| Dataset content |
/---
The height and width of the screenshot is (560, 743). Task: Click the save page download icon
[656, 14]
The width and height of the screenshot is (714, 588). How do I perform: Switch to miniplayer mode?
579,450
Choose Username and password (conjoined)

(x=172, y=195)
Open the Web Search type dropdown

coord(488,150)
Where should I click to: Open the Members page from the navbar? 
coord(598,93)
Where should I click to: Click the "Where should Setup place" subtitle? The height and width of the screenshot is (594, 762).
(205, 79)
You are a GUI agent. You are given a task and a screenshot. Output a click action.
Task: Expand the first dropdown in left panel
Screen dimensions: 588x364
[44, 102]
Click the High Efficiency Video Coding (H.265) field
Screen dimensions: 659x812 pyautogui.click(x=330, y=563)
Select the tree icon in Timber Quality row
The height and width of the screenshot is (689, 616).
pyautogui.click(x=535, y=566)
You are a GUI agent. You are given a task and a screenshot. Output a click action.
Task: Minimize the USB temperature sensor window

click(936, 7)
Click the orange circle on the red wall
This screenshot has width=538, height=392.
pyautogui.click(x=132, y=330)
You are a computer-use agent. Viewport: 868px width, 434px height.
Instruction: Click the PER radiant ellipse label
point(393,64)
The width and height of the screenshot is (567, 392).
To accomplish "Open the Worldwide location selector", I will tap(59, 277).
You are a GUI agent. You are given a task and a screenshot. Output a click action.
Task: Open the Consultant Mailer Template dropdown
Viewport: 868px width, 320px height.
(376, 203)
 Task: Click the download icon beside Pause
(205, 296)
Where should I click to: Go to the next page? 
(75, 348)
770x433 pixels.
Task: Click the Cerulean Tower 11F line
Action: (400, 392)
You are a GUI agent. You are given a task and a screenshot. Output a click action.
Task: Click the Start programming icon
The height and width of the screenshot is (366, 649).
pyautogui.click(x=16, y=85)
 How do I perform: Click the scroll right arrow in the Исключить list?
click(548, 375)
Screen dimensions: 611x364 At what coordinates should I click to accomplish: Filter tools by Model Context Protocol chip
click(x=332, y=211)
\---
| What is needed |
Give again, exactly as written, the lines running from the first line of the data above through the line that contains "Task: Click the Start programming icon".

| Problem solution |
The height and width of the screenshot is (560, 743). Task: Click the save page download icon
[656, 14]
The width and height of the screenshot is (714, 588). How do I perform: Switch to miniplayer mode?
579,450
Choose Username and password (conjoined)

(x=172, y=195)
Open the Web Search type dropdown

coord(488,150)
Where should I click to: Open the Members page from the navbar? 
coord(598,93)
Where should I click to: Click the "Where should Setup place" subtitle? The height and width of the screenshot is (594, 762).
(205, 79)
You are a GUI agent. You are given a task and a screenshot. Output a click action.
Task: Expand the first dropdown in left panel
Screen dimensions: 588x364
[44, 102]
Click the High Efficiency Video Coding (H.265) field
Screen dimensions: 659x812 pyautogui.click(x=330, y=563)
Select the tree icon in Timber Quality row
The height and width of the screenshot is (689, 616).
pyautogui.click(x=535, y=566)
You are a GUI agent. You are given a task and a screenshot. Output a click action.
Task: Minimize the USB temperature sensor window

click(936, 7)
Click the orange circle on the red wall
This screenshot has width=538, height=392.
pyautogui.click(x=132, y=330)
You are a computer-use agent. Viewport: 868px width, 434px height.
Instruction: Click the PER radiant ellipse label
point(393,64)
The width and height of the screenshot is (567, 392).
To accomplish "Open the Worldwide location selector", I will tap(59, 277).
You are a GUI agent. You are given a task and a screenshot. Output a click action.
Task: Open the Consultant Mailer Template dropdown
Viewport: 868px width, 320px height.
(376, 203)
 Task: Click the download icon beside Pause
(205, 296)
Where should I click to: Go to the next page? 
(75, 348)
770x433 pixels.
Task: Click the Cerulean Tower 11F line
Action: (400, 392)
You are a GUI agent. You are given a task and a screenshot. Output a click action.
Task: Click the Start programming icon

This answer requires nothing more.